**The request**: Reproduce the stretch of lines from the one containing "Click the delete trash can icon" through the one containing "Action: point(206,289)", both included, and nothing else.

[Raw records]

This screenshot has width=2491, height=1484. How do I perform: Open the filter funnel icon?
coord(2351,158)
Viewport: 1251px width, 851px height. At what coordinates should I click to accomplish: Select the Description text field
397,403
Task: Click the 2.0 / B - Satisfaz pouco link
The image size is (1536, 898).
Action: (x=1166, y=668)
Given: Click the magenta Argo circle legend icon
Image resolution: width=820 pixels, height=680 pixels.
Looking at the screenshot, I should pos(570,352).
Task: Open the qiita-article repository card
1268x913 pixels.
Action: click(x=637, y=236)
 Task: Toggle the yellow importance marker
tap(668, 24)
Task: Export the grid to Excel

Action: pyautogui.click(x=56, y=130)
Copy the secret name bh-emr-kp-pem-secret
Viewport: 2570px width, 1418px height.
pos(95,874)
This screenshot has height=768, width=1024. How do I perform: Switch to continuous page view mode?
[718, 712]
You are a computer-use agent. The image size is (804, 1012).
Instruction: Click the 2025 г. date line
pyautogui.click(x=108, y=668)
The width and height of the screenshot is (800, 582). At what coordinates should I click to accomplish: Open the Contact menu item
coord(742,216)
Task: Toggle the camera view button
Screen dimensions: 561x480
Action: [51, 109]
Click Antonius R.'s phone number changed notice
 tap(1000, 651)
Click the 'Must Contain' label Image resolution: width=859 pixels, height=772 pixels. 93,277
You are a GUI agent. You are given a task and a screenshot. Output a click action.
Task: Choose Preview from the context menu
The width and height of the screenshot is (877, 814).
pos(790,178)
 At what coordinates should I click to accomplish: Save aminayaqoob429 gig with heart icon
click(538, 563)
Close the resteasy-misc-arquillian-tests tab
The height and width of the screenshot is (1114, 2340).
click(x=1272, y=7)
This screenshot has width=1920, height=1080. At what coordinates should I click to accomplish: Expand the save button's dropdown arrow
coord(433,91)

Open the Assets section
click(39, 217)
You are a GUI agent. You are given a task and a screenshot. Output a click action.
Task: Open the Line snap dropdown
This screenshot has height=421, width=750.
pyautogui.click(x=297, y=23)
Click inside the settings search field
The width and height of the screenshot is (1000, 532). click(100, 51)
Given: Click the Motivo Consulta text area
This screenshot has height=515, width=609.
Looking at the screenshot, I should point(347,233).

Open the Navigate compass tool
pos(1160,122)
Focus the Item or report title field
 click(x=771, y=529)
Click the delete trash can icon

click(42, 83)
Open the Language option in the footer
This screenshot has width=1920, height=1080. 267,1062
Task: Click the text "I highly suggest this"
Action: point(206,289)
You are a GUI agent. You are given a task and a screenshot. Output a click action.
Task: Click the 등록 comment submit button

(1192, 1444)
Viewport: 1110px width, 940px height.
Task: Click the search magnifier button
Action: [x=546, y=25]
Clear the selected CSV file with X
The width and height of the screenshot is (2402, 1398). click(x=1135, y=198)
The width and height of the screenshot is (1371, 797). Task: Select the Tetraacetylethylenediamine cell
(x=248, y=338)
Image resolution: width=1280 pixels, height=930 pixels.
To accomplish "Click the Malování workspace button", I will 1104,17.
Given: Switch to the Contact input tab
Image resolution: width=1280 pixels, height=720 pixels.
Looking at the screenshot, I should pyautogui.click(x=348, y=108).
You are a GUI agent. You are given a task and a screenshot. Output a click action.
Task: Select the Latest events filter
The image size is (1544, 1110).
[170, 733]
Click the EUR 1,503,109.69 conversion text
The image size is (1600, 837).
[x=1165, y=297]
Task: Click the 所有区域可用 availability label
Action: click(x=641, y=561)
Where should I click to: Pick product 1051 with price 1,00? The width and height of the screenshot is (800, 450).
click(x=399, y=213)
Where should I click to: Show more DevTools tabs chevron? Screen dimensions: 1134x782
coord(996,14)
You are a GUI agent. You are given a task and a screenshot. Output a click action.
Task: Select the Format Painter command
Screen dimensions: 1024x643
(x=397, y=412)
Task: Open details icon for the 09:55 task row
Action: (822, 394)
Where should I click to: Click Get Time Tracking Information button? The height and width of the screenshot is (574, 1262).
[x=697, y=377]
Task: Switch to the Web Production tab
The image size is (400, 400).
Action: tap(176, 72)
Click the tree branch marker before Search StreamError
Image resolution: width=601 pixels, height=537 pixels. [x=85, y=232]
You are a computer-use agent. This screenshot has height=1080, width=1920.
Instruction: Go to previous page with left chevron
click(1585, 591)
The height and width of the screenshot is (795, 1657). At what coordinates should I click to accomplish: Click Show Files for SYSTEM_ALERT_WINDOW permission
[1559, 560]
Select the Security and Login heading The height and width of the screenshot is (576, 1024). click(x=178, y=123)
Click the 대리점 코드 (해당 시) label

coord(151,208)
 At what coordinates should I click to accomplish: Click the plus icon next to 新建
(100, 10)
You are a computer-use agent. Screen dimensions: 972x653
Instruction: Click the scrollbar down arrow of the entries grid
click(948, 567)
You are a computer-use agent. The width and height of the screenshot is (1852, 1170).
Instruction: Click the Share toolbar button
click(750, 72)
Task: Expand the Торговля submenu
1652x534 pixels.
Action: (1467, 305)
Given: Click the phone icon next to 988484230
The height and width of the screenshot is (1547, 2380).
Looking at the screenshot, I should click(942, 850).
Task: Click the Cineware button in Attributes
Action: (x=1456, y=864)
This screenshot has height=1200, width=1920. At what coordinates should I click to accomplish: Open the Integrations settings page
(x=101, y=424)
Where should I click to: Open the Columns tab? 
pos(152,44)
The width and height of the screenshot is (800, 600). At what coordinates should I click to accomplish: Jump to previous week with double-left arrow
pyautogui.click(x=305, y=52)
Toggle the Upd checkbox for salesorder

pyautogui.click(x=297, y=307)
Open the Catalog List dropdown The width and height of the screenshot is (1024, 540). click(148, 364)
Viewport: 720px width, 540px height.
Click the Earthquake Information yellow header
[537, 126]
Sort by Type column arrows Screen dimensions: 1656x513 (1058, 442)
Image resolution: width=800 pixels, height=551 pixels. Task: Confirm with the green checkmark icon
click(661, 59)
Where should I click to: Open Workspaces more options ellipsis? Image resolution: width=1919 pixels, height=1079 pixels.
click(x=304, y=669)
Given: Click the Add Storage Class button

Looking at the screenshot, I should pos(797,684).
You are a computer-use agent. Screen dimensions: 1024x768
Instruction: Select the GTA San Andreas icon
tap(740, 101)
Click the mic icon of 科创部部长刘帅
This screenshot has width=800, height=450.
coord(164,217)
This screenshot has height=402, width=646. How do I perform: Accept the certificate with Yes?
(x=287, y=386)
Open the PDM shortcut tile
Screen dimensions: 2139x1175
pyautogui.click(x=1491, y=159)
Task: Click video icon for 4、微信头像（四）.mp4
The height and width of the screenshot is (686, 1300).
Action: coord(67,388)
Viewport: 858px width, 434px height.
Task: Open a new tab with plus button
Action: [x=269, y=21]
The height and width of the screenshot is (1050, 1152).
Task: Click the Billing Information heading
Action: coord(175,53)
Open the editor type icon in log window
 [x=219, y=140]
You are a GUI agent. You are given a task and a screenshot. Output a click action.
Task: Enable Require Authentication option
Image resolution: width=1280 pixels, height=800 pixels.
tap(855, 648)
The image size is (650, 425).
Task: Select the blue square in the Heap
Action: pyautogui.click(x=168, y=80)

**Output of the exercise**:
Click the delete trash can icon

click(42, 83)
Open the Language option in the footer
This screenshot has width=1920, height=1080. 267,1062
Task: Click the text "I highly suggest this"
Action: point(206,289)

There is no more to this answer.